Quelle: Alpenverein Landesverband Kärnten
Unfall in der Mauthner Klamm am 16. 8. 2019: Kein Verschulden der Sektion Obergailtal-Lesachtal (OGH-Urteil vom 28. 10. 2024)
Der schreckliche Unfall am 16. 8. 2019 in der Mauthner Klamm, bei dem ein 4-jähriges Mädchen durch ein aus großer Höhe herabfallendes Baumstück tödlich verletzt wurde, erschütterte damals auch die große Alpenvereinsfamilie, und zwar auch deshalb, weil eine ÖAV-Sektion - Obergailtal-Lesachtal - nebst der Gemeinde Kötschach-Mauthen als Wegehalter unmittelbar betroffen war. Der leidgeprüften Familie gebührt unsere Anteilnahme und unser aufrichtiges Beileid.
Diese Tragödie hatte auch juristische Nachwirkungen, sowohl straf- als auch zivilrechtliche.
Eine strafrechtliche Verantwortlichkeit der zuständigen Wegehalter (Gemeinde und ÖAV-Sektion) wurde nach aufwändigen Vorerhebungen der Alpinpolizei und der Staatsanwaltschaft verneint.
Zivilrechtlich machten die Eltern (Trauer-)Schmerzengeld, den Ersatz von Begräbnis- und Behandlungskosten und die Feststellung der Haftung für künftige Schäden aus dem Unfall gegenüber der Gemeinde Kötschach-Mauthen und der Sektion Obergailtal-Lesachtal geltend. Beide Beklagten hätten als Wegehalter die erforderlichen Sicherungsmaßnahmen unterlassen, sie seien daher für die eingetreten Schäden haftbar.
Das Landesgericht Klagenfurt gab zunächst - in einem Teilurteil - dem Klagebegehren dem Grunde nach statt.
Das Oberlandesgericht (OLG) Graz gab den Berufungen beider Beklagten Folge und wies die Klage mit ausführlicher Begründung ab. Eine ordentliche Revision wurde nicht zugelassen.
Die außerordentliche Revision der Kläger - Eltern des verunglückten Kindes - zeigte keine erheblichen Rechtsfragen auf, die eine Änderung der OLG-Entscheidung herbeiführen konnten.

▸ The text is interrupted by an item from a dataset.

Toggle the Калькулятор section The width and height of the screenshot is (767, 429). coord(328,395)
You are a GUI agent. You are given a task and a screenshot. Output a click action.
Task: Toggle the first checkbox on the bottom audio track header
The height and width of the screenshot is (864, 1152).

Im Detail stellte der Oberste Gerichtshof (OGH) fest:
- Alle angelegten Wanderwege, alpinen Steige und versicherte Klettersteige sind Wege im Sinne des § 1319a ABGB.
- Eine Haftung nach § 1319a ABGB besteht nur bei grober Fahrlässigkeit des Wegehalters. Die Beurteilung der Verschuldensfrage ist von den Umständen des Einzelfalles abhängig. Grob fahrlässig handelt, wer die gebotene Sorgfalt in ungewöhnlicher Weise verletzt; der Eintritt des Schadens ist nicht nur möglich, sondern geradezu als wahrscheinlich vorauszusehen.
- Im vorliegenden Fall sei ein Bruch des Baumstückes ohne Einwirkung von außen nicht zu erwarten gewesen; es sei in einem Steilbereich gelegen, in dem keine Forstarbeiten oder Kontrollen möglich gewesen seien. Die Kontrollmaßnahmen seien ausreichend gewesen.
- Die Pflicht des Wegehalters zur Warnung vor Gefahren durch entsprechende Hinweisschilder betrifft "atypische Gefahrenquellen".
- Vorliegend hat sich hingegen das gerade "typische" Risiko verwirklicht, das auf einem Weg durch eine alpine Klamm mit steilen, teilweise überhängenden Felswänden grundsätzlich besteht. Dieses Risiko ist (normalerweise) jedem - auch ortsunkundigem Benutzern - ohne gesonderten Warnhinweise erkennbar
- Die Verneinung der Haftung der Beklagten nach § 1319a ABGB steht daher mit den Grundsätzen der herrschenden Rechtsprechung im Einklang. Die Begründung des OLG Graz wird demnach als zutreffend erachtet.
Das Unglück war ein schrecklich tragischer Unfall. Aber nicht für jedes noch so schlimme Ereignis kann jemand haftbar gemacht werden; man spricht dann von "höherer Gewalt", die bei diesem tragischen Unglück im wahrsten Wortsinn eintrat.